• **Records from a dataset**

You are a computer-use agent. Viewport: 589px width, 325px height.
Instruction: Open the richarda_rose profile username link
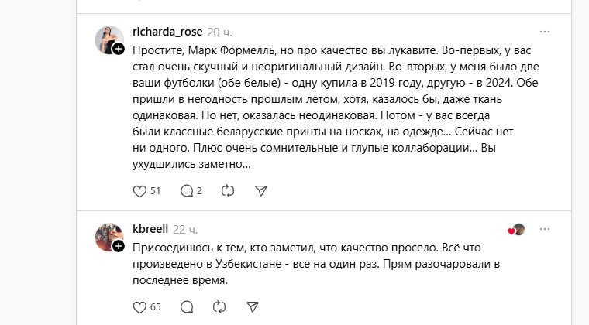[x=167, y=32]
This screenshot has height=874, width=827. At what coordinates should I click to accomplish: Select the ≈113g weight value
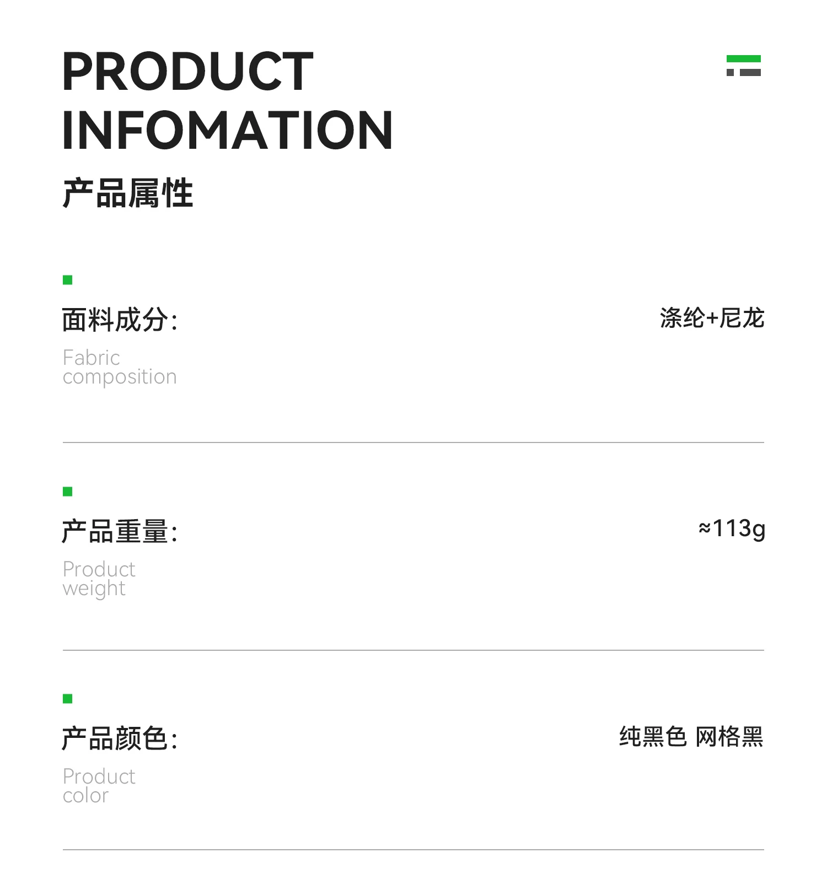click(732, 528)
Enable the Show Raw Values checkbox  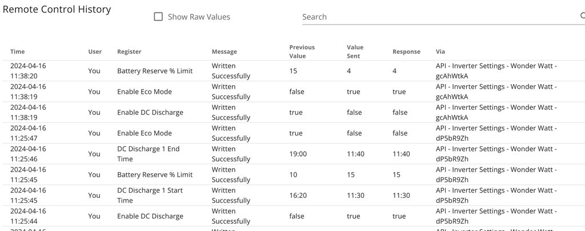[x=159, y=17]
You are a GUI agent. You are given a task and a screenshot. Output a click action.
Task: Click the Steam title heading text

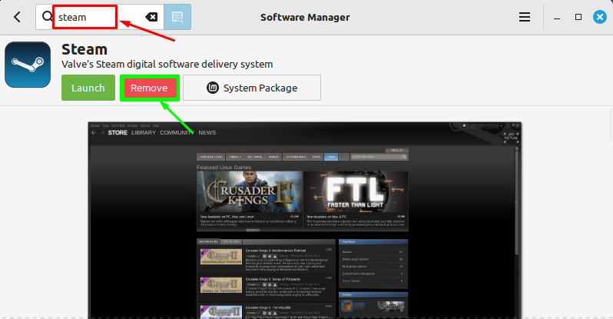coord(84,49)
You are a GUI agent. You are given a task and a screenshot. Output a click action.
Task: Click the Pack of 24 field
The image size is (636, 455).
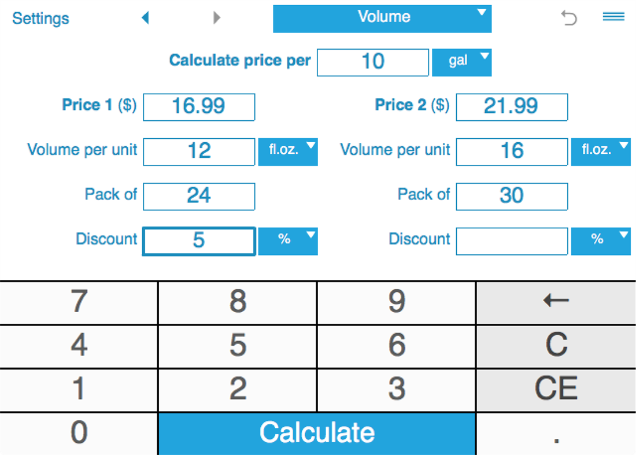pyautogui.click(x=199, y=196)
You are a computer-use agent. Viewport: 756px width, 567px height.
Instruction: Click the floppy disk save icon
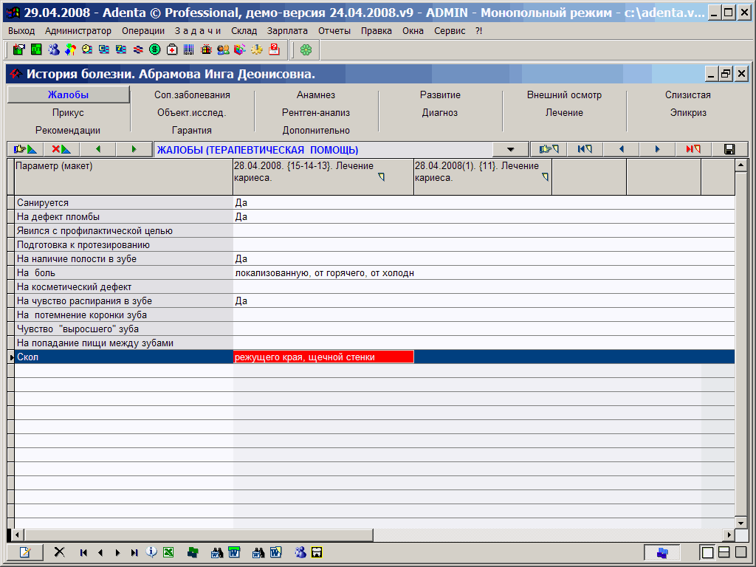(x=729, y=149)
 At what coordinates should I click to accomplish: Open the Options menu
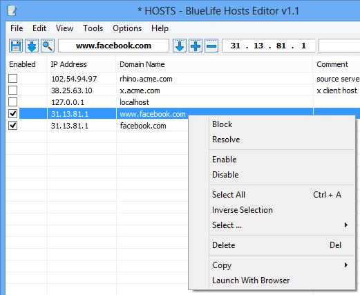[127, 28]
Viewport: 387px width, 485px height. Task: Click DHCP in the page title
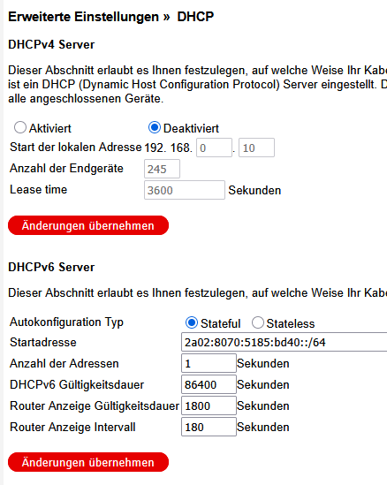coord(195,17)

• **Task instructions**
Leaving out the pictures, restate word for word the lines above from the one containing "Instruction: Click the floppy disk save icon" through the end of the records, both ends included.

• **Written answer**
Instruction: Click the floppy disk save icon
(x=729, y=149)
 At what coordinates should I click to accomplish: Open the Options menu
[127, 28]
Viewport: 387px width, 485px height. Task: Click DHCP in the page title
coord(195,17)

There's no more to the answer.